Es gibt einen breiten Konsens über die Chancen der Stadt. Gemeinsam mit unseren Partnern in der Wirtschaft und in der Wissenschaft sind wir von der Zukunftsfähigkeit unserer Wirtschaft überzeugt. Und weil wir selbst davon überzeugt sind, werden wir auch andere davon überzeugen.

Bildung ist der Reichtum unserer Stadt. Um diesen positiven Trend nachhaltig abzusichern, muss weiterhin in Bildung, Ausbildung und Wissenschaft investiert werden.

[Benedikt Lux (Grüne): Außer in Kreuzberg!]

Zu Kreuzberg komme ich auch noch! – Bildung und Wissen sind die Schlüsselressourcen für die Zukunft Berlins. Um Bildungs- und Wissenschaftspolitik von der Kita bis zur Hochschule aus einem Guss zu betreiben und Berlins Position als innovative Metropole und als erste Adresse für junge Talente auszubauen, haben wir diese beiden Ressorts zusammengeführt und mit Prof. Zöllner einen bundesweit anerkannten Bildungsfachmann als Senator gewonnen. Darauf sind wir besonders stolz. Herzlich Willkommen!
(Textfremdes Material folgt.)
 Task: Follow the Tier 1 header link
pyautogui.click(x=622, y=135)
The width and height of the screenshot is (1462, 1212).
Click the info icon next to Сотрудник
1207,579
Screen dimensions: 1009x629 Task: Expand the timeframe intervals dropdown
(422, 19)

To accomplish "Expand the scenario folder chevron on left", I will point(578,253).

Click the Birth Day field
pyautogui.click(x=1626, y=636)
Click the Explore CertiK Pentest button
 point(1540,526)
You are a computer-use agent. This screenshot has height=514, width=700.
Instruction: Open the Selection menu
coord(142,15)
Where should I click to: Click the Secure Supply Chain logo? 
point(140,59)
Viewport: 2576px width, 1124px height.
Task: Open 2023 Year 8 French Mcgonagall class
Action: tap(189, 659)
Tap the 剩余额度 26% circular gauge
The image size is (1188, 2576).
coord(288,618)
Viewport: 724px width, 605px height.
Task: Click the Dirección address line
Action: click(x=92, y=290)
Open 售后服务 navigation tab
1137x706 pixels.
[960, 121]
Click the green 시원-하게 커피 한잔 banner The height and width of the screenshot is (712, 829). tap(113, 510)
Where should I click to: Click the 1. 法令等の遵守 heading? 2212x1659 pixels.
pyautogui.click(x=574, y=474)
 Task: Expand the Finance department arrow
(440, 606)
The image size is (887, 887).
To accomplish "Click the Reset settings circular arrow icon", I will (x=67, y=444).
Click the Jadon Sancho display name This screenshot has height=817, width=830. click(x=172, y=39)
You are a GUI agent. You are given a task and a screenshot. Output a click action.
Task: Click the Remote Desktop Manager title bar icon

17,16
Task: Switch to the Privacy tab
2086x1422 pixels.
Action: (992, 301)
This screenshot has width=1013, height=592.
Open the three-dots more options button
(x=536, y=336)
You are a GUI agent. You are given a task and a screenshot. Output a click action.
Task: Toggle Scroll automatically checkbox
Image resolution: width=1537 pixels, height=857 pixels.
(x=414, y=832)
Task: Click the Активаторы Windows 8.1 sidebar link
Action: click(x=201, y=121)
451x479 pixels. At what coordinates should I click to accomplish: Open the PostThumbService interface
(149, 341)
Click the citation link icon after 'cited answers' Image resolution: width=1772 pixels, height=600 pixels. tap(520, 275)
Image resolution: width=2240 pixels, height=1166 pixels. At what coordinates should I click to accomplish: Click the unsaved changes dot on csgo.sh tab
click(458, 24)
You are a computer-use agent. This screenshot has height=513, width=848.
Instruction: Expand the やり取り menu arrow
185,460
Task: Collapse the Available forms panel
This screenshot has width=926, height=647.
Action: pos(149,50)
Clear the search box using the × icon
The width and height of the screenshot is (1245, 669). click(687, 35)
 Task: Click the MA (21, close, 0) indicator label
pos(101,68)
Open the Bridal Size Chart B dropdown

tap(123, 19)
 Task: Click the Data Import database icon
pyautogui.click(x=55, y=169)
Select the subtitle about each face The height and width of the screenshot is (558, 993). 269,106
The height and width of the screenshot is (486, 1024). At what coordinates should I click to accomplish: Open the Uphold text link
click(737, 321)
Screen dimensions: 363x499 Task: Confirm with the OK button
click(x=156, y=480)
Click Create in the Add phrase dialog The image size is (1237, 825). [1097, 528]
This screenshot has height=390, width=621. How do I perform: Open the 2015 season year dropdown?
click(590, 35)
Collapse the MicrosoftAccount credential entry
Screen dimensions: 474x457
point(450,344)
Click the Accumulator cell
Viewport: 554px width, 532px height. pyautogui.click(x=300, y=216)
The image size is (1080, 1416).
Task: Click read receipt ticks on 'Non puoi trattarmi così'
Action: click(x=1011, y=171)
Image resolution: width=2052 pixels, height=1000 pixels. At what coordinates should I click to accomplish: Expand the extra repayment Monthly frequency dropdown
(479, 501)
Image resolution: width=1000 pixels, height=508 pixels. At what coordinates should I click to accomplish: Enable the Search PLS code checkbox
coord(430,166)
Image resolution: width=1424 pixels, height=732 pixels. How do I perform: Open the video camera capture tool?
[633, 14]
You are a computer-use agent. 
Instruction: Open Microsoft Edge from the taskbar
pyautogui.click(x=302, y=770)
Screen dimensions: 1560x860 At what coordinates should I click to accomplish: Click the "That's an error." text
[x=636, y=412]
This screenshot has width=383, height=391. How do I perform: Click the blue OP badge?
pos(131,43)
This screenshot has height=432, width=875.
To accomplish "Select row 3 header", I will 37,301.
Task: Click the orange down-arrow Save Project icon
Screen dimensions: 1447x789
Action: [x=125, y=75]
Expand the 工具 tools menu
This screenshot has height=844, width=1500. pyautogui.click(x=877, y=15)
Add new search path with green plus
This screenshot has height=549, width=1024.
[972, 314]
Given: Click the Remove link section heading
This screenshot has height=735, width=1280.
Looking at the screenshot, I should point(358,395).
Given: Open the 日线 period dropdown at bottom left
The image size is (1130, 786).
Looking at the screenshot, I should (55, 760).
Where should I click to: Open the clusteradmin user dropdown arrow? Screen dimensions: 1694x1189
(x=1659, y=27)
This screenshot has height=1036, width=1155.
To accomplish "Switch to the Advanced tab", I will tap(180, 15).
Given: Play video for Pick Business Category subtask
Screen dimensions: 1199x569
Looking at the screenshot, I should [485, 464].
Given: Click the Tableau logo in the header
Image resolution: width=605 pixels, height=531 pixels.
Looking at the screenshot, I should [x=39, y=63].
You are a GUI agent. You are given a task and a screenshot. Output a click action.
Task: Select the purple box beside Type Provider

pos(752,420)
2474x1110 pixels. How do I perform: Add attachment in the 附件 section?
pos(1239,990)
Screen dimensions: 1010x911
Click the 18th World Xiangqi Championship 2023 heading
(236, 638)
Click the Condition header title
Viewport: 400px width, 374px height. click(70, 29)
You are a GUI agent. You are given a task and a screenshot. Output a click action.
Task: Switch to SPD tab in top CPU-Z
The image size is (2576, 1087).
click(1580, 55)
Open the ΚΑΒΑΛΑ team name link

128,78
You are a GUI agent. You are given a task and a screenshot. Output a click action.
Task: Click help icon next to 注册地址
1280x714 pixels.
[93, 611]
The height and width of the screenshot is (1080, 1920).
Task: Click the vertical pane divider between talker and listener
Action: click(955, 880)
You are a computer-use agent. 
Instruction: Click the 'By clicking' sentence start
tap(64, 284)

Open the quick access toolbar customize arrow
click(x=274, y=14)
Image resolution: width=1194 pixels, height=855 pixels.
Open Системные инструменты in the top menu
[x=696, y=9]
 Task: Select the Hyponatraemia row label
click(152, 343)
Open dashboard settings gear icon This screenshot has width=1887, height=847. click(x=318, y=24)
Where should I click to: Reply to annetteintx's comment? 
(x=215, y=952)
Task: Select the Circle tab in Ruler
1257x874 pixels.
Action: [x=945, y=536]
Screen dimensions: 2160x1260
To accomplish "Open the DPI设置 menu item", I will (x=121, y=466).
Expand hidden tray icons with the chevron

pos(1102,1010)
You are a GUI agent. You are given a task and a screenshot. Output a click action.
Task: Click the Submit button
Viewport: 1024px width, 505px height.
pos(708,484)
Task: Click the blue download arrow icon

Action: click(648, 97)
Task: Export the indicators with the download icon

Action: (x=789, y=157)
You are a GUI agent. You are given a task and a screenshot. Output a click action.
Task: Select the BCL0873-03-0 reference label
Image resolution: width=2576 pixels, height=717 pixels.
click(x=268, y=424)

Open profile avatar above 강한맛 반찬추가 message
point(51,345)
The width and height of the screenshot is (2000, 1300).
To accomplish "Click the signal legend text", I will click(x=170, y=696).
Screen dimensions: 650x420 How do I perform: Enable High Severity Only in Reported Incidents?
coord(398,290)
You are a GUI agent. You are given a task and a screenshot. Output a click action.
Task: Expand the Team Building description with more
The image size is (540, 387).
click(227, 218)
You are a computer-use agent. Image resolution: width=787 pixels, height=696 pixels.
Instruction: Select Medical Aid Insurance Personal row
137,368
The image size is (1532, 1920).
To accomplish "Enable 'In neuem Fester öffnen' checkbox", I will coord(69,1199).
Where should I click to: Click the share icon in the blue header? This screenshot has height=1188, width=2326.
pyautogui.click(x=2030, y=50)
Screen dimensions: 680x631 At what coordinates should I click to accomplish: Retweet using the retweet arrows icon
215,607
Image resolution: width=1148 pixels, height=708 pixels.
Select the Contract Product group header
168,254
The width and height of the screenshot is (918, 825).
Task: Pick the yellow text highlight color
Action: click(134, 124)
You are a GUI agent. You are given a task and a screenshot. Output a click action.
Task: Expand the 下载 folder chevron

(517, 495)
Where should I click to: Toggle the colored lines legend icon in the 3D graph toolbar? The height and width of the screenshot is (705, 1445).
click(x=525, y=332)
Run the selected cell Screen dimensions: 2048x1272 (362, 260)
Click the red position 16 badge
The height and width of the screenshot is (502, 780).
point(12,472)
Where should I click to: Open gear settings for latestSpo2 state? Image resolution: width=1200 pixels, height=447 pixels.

[Beifall bei der SPD und der Linksfraktion]

Auch herzlichen Glückwunsch zum Vorsitz in der Kultusministerkonferenz!

Kitas sind Bildungseinrichtungen. In ihnen werden die Grundlagen gelegt. Berlin bietet schon heute von allen Bundesländern die besten Rahmenbedingungen für vorschulische Erziehung und Bildung.

[Vereinzelter Beifall bei der SPD und der Linksfraktion – Mario Czaja (CDU): Tosender Beifall!]